Tenormin is a product of Astra-Zeneca International. 

The US FDA approved Tenormin in July 1999.

Astra-Zeneca is one of the world's leading pharmaceutical companies with 60,000 people - 12,000 in the US alone - dedicated to the discovery, development, and marketing of new pharmaceutical solutions, to enrich the quality of people's lives all over the world.

The focused areas of research include:

• Cardiovascular
• Gastrointestinal
• Infection
• Neuroscience
• Oncology
• Respiratory

Astra-Zeneca discovers new medicines that are designed to improve the health and quality of life of patients around the world - medicines which are innovative, effective and which offer added benefits such as reduced side effects or better ways of taking the treatment. Astra-Zeneca also focuses on getting the best from every medicine they make by exploring all the ways it can be used or improved.

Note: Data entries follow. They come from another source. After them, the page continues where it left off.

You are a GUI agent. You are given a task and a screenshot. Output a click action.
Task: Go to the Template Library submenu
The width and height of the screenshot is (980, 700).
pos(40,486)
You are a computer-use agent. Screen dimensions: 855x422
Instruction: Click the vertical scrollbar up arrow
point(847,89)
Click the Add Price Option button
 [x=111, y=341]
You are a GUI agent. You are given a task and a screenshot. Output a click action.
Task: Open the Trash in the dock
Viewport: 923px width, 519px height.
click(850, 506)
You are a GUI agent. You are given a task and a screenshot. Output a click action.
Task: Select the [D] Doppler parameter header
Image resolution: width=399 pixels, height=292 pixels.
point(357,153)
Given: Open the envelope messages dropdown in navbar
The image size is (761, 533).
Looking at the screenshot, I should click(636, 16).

At AstraZeneca, innovation is about more than just research. 

Note: World-drugs.net sells generic version of Tenormin

2.TENORMIN FACTS

Tenormin works by blocking beta-receptors that are found in various parts of the body. Blocking beta-receptors prevents the action of two chemicals, called noradrenaline and adrenaline, which are produced naturally by the body. These are often referred to as the 'fight or flight' chemicals, because they are responsible for the body's reaction to stressful situations.

Beta-receptors are found in the heart. When they are blocked by Tenormin the heart is made to beat more slowly and with less force. This reduces the pressure at which the blood is pumped out of the heart and around the body. This in turn reduces blood pressure, which means that Tenormin can be used to treat high blood pressure. It also reduces the energy used by the heart to pump blood around the body, and so reduces the heart's need for oxygen, which means it can also be used in the management of angina.

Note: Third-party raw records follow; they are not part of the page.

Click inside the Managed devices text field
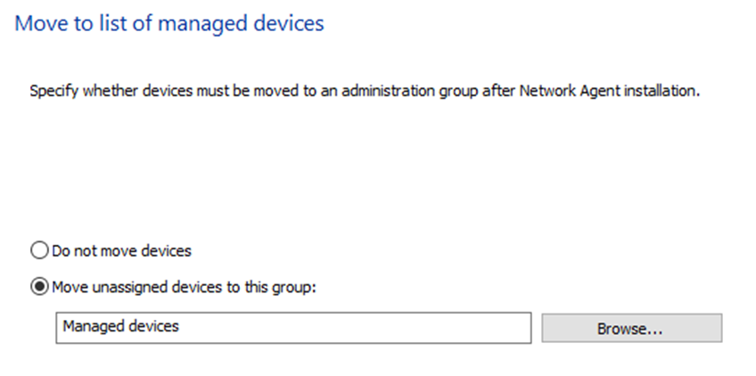click(292, 327)
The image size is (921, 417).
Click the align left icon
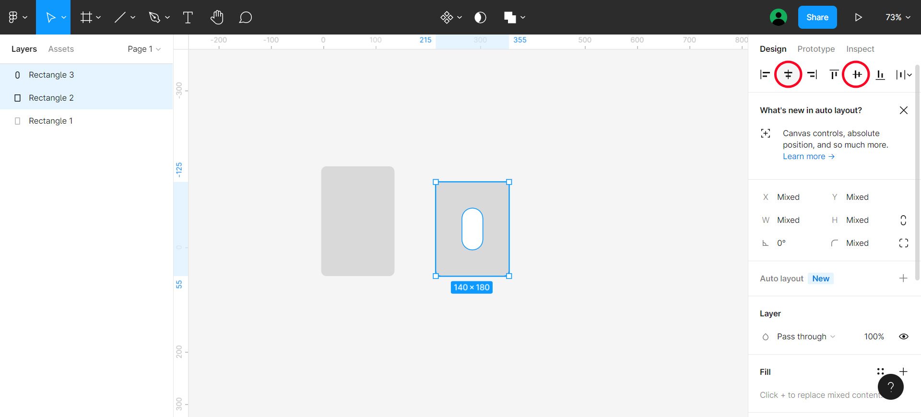pos(765,74)
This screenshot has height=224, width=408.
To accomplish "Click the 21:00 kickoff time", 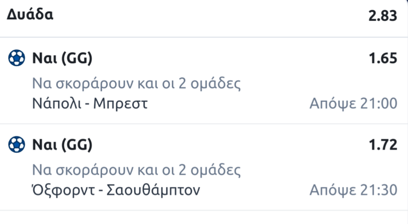I will pyautogui.click(x=377, y=104).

Angina is chest pain that occurs because the heart does not get enough oxygen to meet demand, such as when doing exercise. Tenormin reduces the workload of the heart and so decreases its demand for oxygen. This helps to prevent attacks of angina. 

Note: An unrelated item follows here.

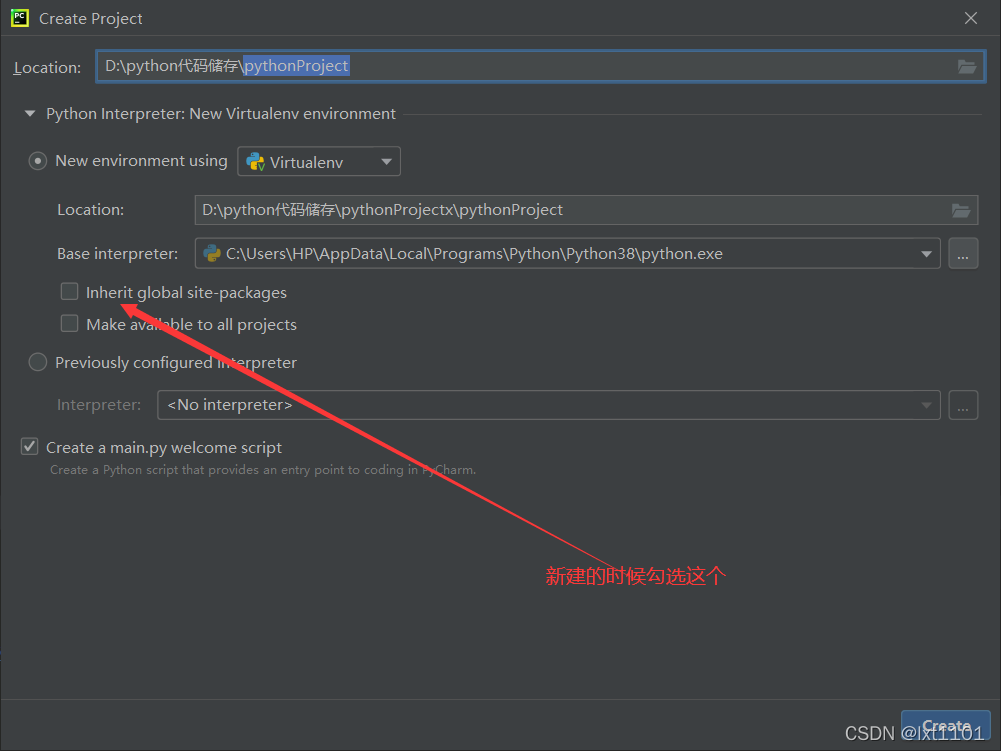
Task: Open the No interpreter dropdown list
Action: (x=926, y=404)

Slowing the heart rate helps to control abnormal heart beats called arrhythmias. Arrhythmias can seriously undermine the pumping action of the heart and result in inefficient blood circulation around the body. Tenormin corrects the abnormal heartbeat and thus can be used to treat arrhythmias. 

3.ABOUT TENORMIN MEDICATION

What is High Blood Pressure (Hypertension)?
High blood pressure, also known as hypertension, is a serious disease affecting your heart and blood vessels. It occurs when the blood exerts too much pressure against the walls of the blood vessels. In fact, that is what the term hypertension means: "too much" (hyper) "pressure" (tension). It affects upwards of 58 million people nationwide.

High blood pressure is serious because it places you at risk for certain life threatening and disabling conditions. If left untreated, high blood pressure could lead to heart attack, kidney disease, and/or stroke.

This happens because as your blood continuously exerts too much pressure against the walls of the blood vessels, it places extra stress on the heart and blood vessels.

Blood pressure is measured in two numbers, systolic (top or higher number) and diastolic (lower number). The higher number is the maximum pressure, which occurs when the heart beats (systole), and the lower number is the lowest pressure measured when the heart relaxes between beats (diastole), just before the next contraction. A systolic reading of 140 or greater and a diastolic reading of 90 or greater is considered high.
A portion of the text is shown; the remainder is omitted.